**ASSIGNED TASK:**
Set down every entry exactly as given. Pictures are to be left out.
=-=-=-=-=
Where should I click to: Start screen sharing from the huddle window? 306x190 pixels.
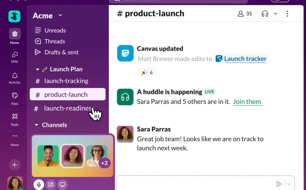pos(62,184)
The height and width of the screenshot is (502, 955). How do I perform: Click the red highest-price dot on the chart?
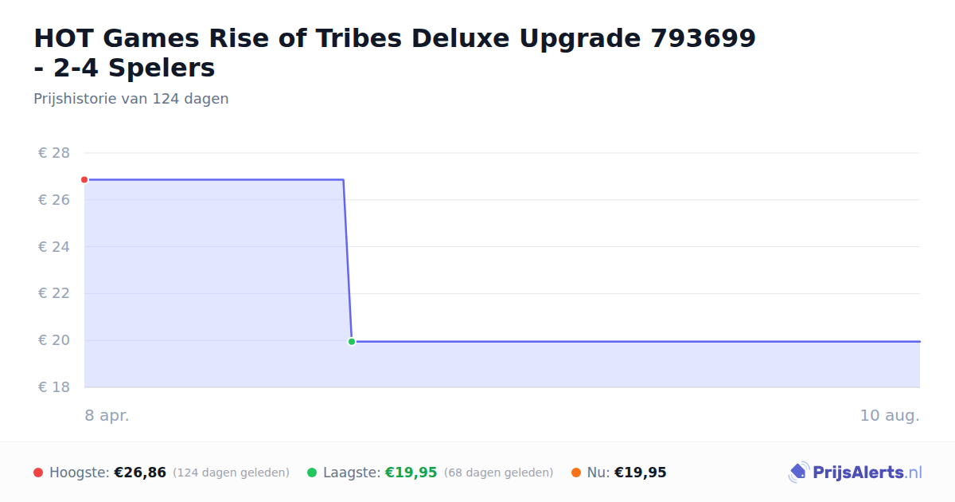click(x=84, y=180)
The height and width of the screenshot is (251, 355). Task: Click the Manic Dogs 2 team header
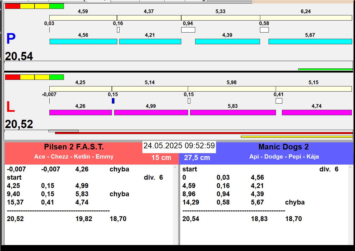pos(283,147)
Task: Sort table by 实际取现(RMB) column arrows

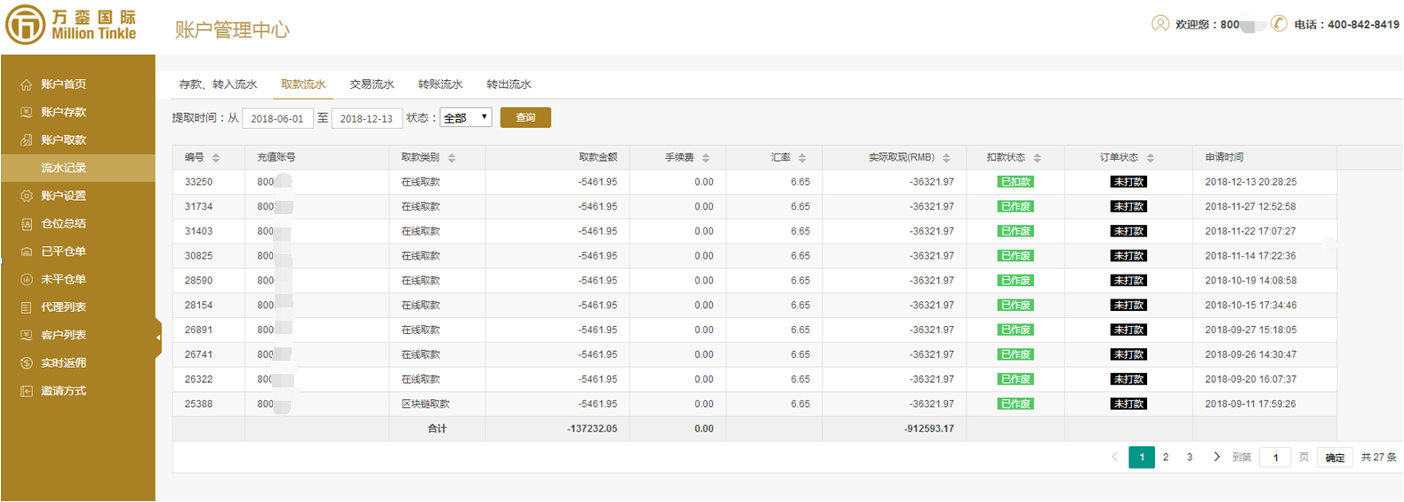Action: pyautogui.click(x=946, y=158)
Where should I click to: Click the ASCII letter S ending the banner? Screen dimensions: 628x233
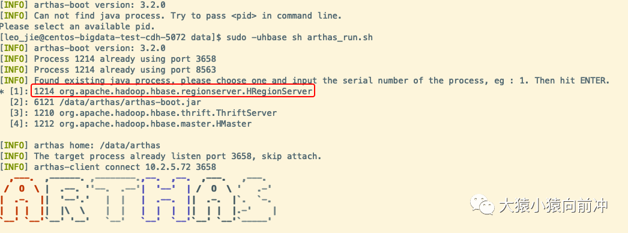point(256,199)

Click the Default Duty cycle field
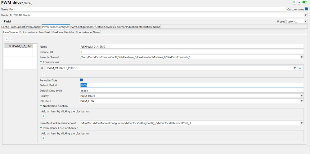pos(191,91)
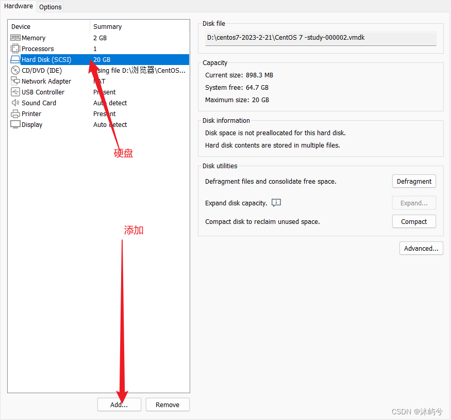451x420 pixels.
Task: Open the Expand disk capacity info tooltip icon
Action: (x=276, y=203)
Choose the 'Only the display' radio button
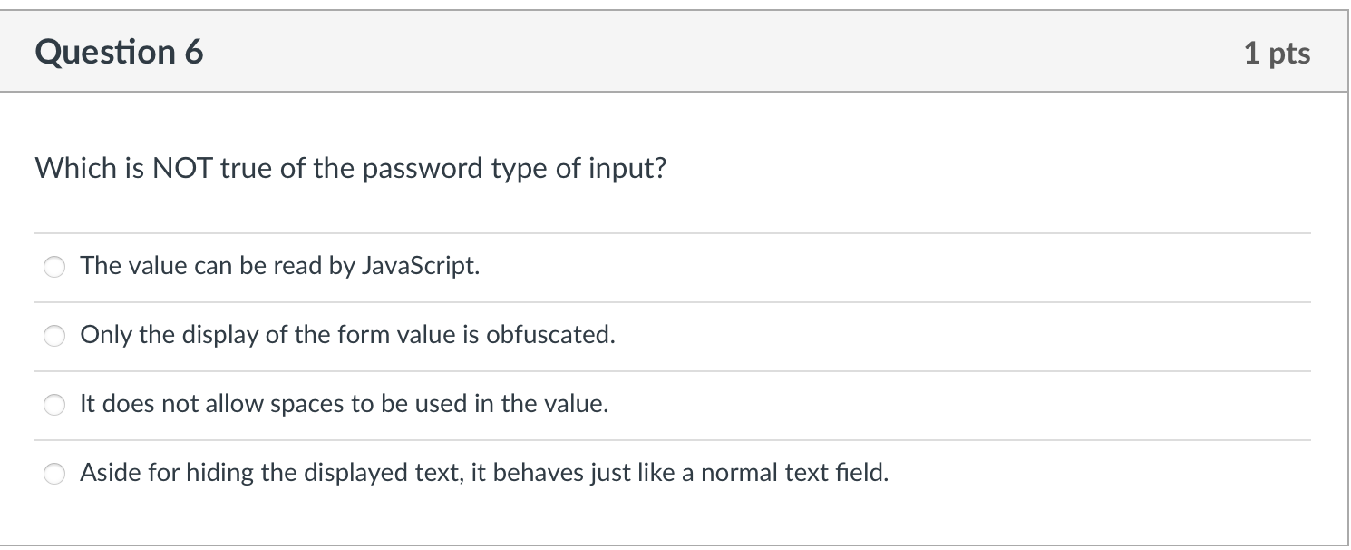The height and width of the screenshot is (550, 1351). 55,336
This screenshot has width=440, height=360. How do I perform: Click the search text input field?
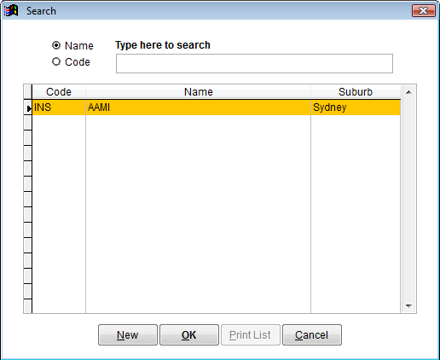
=-=-=-=-=
**YOUR RESPONSE:**
Where should I click to: Start screen sharing from the huddle window? 306x190 pixels.
pos(62,184)
The height and width of the screenshot is (502, 955). How do I perform: Click the red highest-price dot on the chart?
click(x=84, y=180)
The height and width of the screenshot is (251, 355). Task: Click the Manic Dogs 2 team header
pos(283,147)
Task: Sort table by 实际取现(RMB) column arrows

Action: pyautogui.click(x=946, y=158)
Where should I click to: Click the ASCII letter S ending the banner? Screen dimensions: 628x233
point(256,199)

Click the Default Duty cycle field
pos(191,91)
451x420 pixels.
Task: Open the Expand disk capacity info tooltip icon
Action: (x=276, y=203)
Choose the 'Only the display' radio button
The height and width of the screenshot is (550, 1351). 55,336
This screenshot has width=440, height=360. How do I perform: Click the search text input field?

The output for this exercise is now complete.